The filing delivers a devastating accusation, stating: “Netflix is a logging company that records and monetizes billions of behavioral events – and occasionally streams movies.”

That line may end up defining the entire case.

Texas alleges Netflix distributed user data to outside companies with no direct relationship to streaming entertainment. The lawsuit names major data broker firms like Experian and Acxiom, along with advertising technology platforms including Google Display & Video 360 and The Trade Desk.

According to Paxton’s office, these partnerships allowed Netflix data to be merged with broader online tracking systems capable of building extensive behavioral profiles on users and their families.

But the lawsuit becomes especially alarming when it turns to children.

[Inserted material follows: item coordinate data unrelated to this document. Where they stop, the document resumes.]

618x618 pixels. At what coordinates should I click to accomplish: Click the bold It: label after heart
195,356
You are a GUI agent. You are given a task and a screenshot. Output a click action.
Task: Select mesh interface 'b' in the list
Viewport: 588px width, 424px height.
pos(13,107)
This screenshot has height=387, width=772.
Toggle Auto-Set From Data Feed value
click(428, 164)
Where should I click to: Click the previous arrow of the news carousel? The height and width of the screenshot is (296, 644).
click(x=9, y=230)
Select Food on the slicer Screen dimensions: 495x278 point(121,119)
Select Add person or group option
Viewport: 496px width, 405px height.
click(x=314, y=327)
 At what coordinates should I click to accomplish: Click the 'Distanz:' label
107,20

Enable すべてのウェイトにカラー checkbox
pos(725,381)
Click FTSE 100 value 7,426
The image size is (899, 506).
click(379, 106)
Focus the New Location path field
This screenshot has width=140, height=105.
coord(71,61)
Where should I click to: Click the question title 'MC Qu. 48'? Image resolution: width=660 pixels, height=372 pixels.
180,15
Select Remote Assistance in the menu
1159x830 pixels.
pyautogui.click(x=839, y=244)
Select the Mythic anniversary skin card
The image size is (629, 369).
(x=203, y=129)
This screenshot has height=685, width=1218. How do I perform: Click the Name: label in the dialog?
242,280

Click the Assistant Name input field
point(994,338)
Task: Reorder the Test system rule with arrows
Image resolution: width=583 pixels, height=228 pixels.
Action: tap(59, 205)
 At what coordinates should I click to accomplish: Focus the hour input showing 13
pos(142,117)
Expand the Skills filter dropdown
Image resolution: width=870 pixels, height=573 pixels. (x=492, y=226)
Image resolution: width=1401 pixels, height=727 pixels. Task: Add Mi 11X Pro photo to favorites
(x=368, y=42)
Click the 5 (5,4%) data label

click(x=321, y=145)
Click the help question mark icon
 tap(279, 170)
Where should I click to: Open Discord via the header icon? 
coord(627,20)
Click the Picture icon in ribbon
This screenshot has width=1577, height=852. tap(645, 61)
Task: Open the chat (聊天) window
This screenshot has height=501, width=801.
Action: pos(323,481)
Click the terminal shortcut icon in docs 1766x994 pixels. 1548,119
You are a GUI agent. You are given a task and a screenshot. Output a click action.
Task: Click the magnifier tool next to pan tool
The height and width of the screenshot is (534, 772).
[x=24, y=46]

Texas prosecutors accuse Netflix of deliberately engineering features designed to maximize screen addiction among minors. The complaint specifically attacks Netflix’s auto-play function, describing it as a “dark pattern” intended to eliminate natural stopping points that would otherwise encourage children to walk away from their screens.

Instead, the next episode automatically rolled forward. More viewing meant more engagement. More engagement meant more behavioral data.

The lawsuit demands sweeping changes if Texas prevails in court. Paxton wants Netflix to disable auto-play by default for children’s accounts, immediately stop collecting data from Texas consumers, delete previously gathered information, and secure what the state describes as genuine informed consent before gathering any future user data.

Netflix has denied wrongdoing and dismissed the case, claiming the lawsuit “lacks merit and is based on inaccurate and distorted information.”

That response sounds familiar.

Similar defenses were used by social media giants facing accusations of harming children through addictive platform design. Earlier this year, juries delivered major legal setbacks to Meta and YouTube in cases involving allegations tied to youth mental health and manipulative engagement systems. Those verdicts signaled that courts may now be far more willing to hold tech companies accountable for engineering decisions once dismissed as harmless product features.

Texas appears ready to test whether streaming platforms will face the same scrutiny.

The timing could not be worse for Netflix.

Critics argue the company quietly laid the foundation for advertising and behavioral targeting years before openly embracing ad-supported subscriptions in 2022. During a public appearance at The New York Times DealBook Summit, Hastings admitted he “was wrong” about resisting advertising and said he wished Netflix had adopted the ad model sooner.

For Texas prosecutors, that statement raises serious questions.

The lawsuit argues Netflix had already built the infrastructure necessary for behavioral monetization long before the public knew what was happening. In the eyes of Paxton’s office, the company didn’t suddenly pivot into advertising. It allegedly spent years preparing for it while reassuring subscribers that privacy remained a core principle.

If Texas succeeds, the consequences could extend far beyond financial penalties.

Netflix may be forced to reveal exactly how much information it gathered, where that data traveled, which third parties received it, and whether children were specifically targeted by engagement systems designed to keep them glued to screens late into the night.

For a company that spent years branding itself as the trustworthy alternative to Big Tech, that kind of disclosure could be catastrophic.